La justice ne trouva aucun responsable matériel pour les assassinats, et parmi les quelques officiers chargés de diriger la répression, presque tous furent acquittés.

Aujourd’hui, quinze ans après les faits, ces officiers occupent à nouveau les postes de direction de la police. Devant les dénonciations présentées par les organismes de défense des droits humains, l’actuel gouvernement de Tabaré Vasquez se justifie en disant qu’il ne dispose pas de meilleurs éléments pour occuper ces postes, et que « leur responsabilité sur ces faits est douteuse ».

Les responsables de la répression « récompensés » par le gouvernement « progressiste »

Major Juan Rolan

Il est actuellement chef d’état-major de la garde républicaine. Il a sous ses ordres la garde des cuirassiers et celle des grenadiers. Rolan fut un des quatre policiers jugés et condamnés par la justice. Il a été condamné pour « délits réitérés de lésions personnelles graves et gravissimes ».

Major Raúl Guarino

Il est actuellement responsable de la direction de la sécurité de Montevideo, et a 24 commissariats sous sa responsabilité. Le jour du massacre de Filtro, il se trouvait avec Rolan, sous ses ordres, alors qu’il dirigeait un autre groupe de policiers. Jusqu’à une période récente, il était chef de l’école départementale de police de Flores.
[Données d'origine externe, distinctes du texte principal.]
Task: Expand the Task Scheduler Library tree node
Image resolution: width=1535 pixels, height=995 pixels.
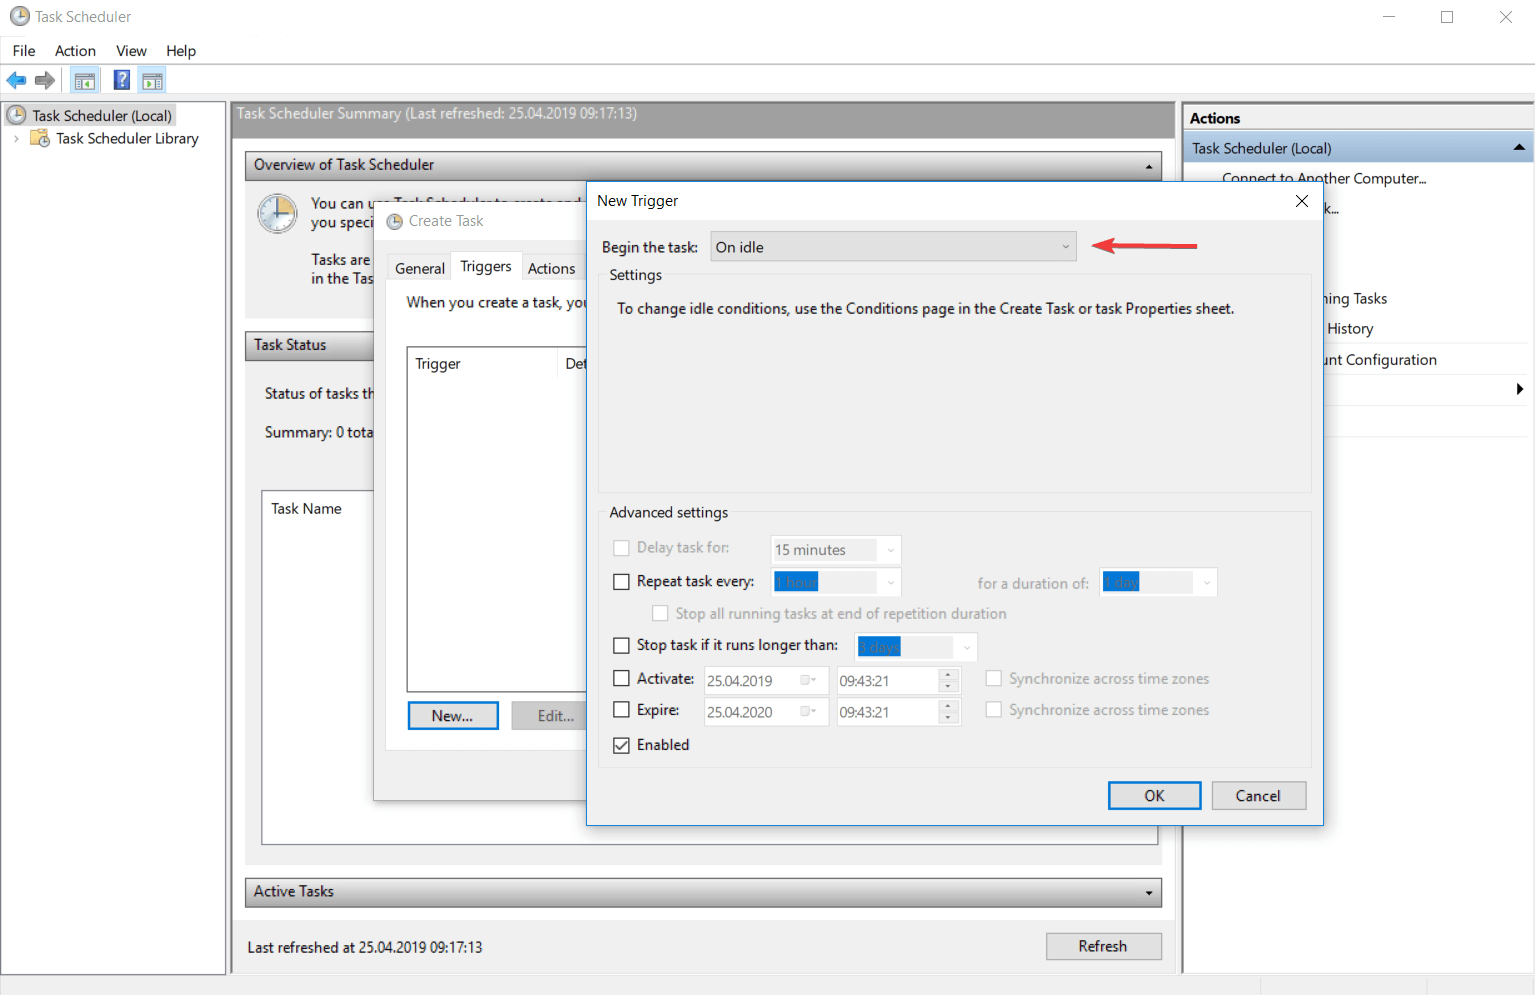Action: click(x=15, y=138)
Dans le dossier du massacre de Filtro, il lui est reproché d’avoir donné l’ordre de lancer des grenades contre des civils, alors qu’il avait reçu l’ordre express de ne pas le faire. Avant que Tabaré Vasquez soit président, il a dirigé la Garde des cuirassiers.

Inspecteur Erode Ruiz

En mars 2005, il a été désigné chef de la police de Lavalleja. Jusqu’alors, il avait travaillé à la préfecture de police de Montevideo, pour la direction des groupes d’appui. Le 24 août 1994, il était commissaire de la section de police 23A. Après 20h, il fut désigné pour commander l’opération d’évacuation et le transfert des prisonniers politiques basques de l’hôpital Filtro à l’aéroport de Montevideo. À 20h15, les répressions nocturnes commencèrent, et c’est au milieu de ce chaos que l’extradition se mit en marche.

Major Jorge Deffes

Depuis l’arrivée au pouvoir de Tabaré Vasquez, il est membre de l’état-major de la préfecture de police de Montevideo. Lors de la présidence antérieure, il a dirigé la garde républicaine. D’après son dossier judiciaire, le jour du massacre de Filtro, il commandait les gardes mobiles qui firent irruption dans la manifestation, permettant l’extradition des prisonniers politiques et marquant le début du « massacre de Jacinto Vera ».


Article initialement publié en espagnol par Humanario le 24 août 2009 : « Sobra impunidad, falta justicia - A 15 años de la Masacre de Jacinto Vera ».

Texte traduit et publié en français par info sud télé.